Those shoes didn’t only have a practical meaning. They also symbolized freedom and the ability to move around and possibly escape. The deprivation of the prisoners’ shoes was a powerful symbol that their freedom had been taken away. And for the ones taken directly to the gas chambers, rising mounds of shoes were a stark statement that those shoes would never again be needed.
Shoes are important!
The Holy Boots of the Gospel
If we consider this in the context of the scriptures in Ephesians, we understand that since the surrounding scriptures are about the armor of a warrior, the boots are also those of a warrior.
“Stand firm … with your feet fitted with the readiness that comes from the gospel of peace.”
In the first century, a soldier’s shoes were distinctive from other types of shoes. Roman soldiers wore heavy military sandals called caligae, “half boot and half sandal.” The upper part of the shoes were constructed with openwork designs, which gave good ventilation. Many straps allowed adjustment to fit the peculiarities of an individual’s foot. The soles were made of several layers of leather and “were clenched with hobnails, arranged in patterns. These hollow metal studs provided a firm grip on the soil. They dug into the ground and kept the soldier sure-footed and stable when holding his ground or advancing against an enemy. Because combat was always “close” and hand-to-hand, firm footing was essential.
Holy Boots for Holy Ground
According to Pastor Dale Crawley Sr. in his article “Crippled by Chaos,” “Of all the things the enemy seeks to steal, kill, and destroy in your life … ‘peace’ is almost always at or near the top of his list. He intentionally stirs up discord, division, disruption, and disturbance, both within you and around you. He is the lord of chaos and confusion, using every opportunity to upset your sense of well-being and stability. He wants you uneasy, unbalanced, filled with anxiety, worry, and turmoil. He wants to take away your ability to stand firm or move at your own will. He wants to take away your peace!”

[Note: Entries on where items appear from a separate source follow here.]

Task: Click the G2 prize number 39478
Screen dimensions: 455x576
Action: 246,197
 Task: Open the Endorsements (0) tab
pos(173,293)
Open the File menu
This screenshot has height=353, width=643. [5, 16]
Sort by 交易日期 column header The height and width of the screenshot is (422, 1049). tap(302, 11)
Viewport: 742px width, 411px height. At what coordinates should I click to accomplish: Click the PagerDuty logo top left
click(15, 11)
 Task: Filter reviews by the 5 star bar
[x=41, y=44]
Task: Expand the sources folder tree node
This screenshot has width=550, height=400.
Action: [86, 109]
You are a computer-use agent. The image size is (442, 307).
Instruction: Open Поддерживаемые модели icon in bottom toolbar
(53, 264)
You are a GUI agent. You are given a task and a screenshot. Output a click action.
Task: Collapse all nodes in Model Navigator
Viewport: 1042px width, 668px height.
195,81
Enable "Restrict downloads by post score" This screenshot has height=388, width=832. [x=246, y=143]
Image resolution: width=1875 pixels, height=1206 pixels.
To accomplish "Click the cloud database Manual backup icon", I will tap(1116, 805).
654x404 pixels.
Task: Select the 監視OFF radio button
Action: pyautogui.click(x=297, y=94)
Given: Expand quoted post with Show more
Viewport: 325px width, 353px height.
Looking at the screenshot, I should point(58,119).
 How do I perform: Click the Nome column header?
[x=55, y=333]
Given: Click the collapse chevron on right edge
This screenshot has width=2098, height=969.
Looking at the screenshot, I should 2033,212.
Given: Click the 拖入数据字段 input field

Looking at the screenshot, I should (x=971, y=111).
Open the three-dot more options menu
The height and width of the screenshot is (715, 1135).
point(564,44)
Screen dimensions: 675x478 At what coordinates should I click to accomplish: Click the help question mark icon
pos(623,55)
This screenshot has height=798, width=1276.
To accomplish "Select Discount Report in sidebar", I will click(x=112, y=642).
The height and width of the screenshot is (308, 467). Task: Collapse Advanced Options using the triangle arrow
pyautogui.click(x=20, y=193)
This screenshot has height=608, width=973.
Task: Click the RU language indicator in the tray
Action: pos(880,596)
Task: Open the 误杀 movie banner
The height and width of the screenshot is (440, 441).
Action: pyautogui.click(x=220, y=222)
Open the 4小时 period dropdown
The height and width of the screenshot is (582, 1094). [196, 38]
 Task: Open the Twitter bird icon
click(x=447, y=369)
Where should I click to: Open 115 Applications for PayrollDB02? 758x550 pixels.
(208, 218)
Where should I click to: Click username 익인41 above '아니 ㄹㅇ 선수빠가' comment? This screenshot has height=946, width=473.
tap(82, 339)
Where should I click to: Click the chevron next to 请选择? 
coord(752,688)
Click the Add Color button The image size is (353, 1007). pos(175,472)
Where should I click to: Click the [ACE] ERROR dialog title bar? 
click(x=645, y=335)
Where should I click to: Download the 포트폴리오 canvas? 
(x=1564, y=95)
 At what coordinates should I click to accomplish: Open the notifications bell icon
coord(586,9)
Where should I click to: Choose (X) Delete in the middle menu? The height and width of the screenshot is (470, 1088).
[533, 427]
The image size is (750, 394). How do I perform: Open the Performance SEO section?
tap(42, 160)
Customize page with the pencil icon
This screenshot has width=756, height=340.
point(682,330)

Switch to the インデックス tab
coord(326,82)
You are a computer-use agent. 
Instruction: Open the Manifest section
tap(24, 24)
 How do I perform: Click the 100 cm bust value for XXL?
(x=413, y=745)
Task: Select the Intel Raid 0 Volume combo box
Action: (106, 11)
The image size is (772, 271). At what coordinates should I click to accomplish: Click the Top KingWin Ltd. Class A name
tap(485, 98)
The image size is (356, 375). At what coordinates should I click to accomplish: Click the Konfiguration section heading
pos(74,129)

So we shoe our feet with the Gospel of peace, the word of God. But what do shoes have to do with the gospel of peace? To answer this question we have to understand what “gospel of peace” means. The word “gospel” means “good news.” The word peace means not only “peace” … but also “wholeness” and “salvation.” It has a similar meaning with the Hebrew word “shalom.” The gospel of peace is none other than the good news of salvation through Jesus Christ! Romans 5:1 says, “Therefore, since we have been justified through faith, we have peace with God through our Lord Jesus Christ.”
This is important because the enemy always aims to separate believers from God. It is God who gives believers the strength to put on the full armor and the power to conquer evil.
We must put on the gospel of peace by remembering that Christ died to bridge the chasm between us and God.
Crossing the Bridge in Our Holy Boots
Remember the toll bridges in our area? A price had to be paid at the toll booth to be able to cross the bridge. If a person could not pay, he had no right to cross. It’s the same with that bridge that leads to God. We can’t pay that toll, so we have no right of our own to cross.
But, hallelujah! Jesus paid the toll so we could cross the bridge. He paid the penalty for our sins and gave us His righteousness so that we could know God and walk, not hesitantly, but boldly before the throne of grace.
Soldiering on in Our Holy Boots
The Gospel gives us divine confidence that when the battle for souls rages, and the enemy comes against us, we can stand firm in the knowledge that we are saved, and that we are at peace with the power to stand, even in chaos. We can also advance against the powers of hell in the boots of the Gospel–the Word of God–that says “we are more than conquerors.” By His grace, we are able to stand firm or stand ready to go into action as the Holy Spirit prompts!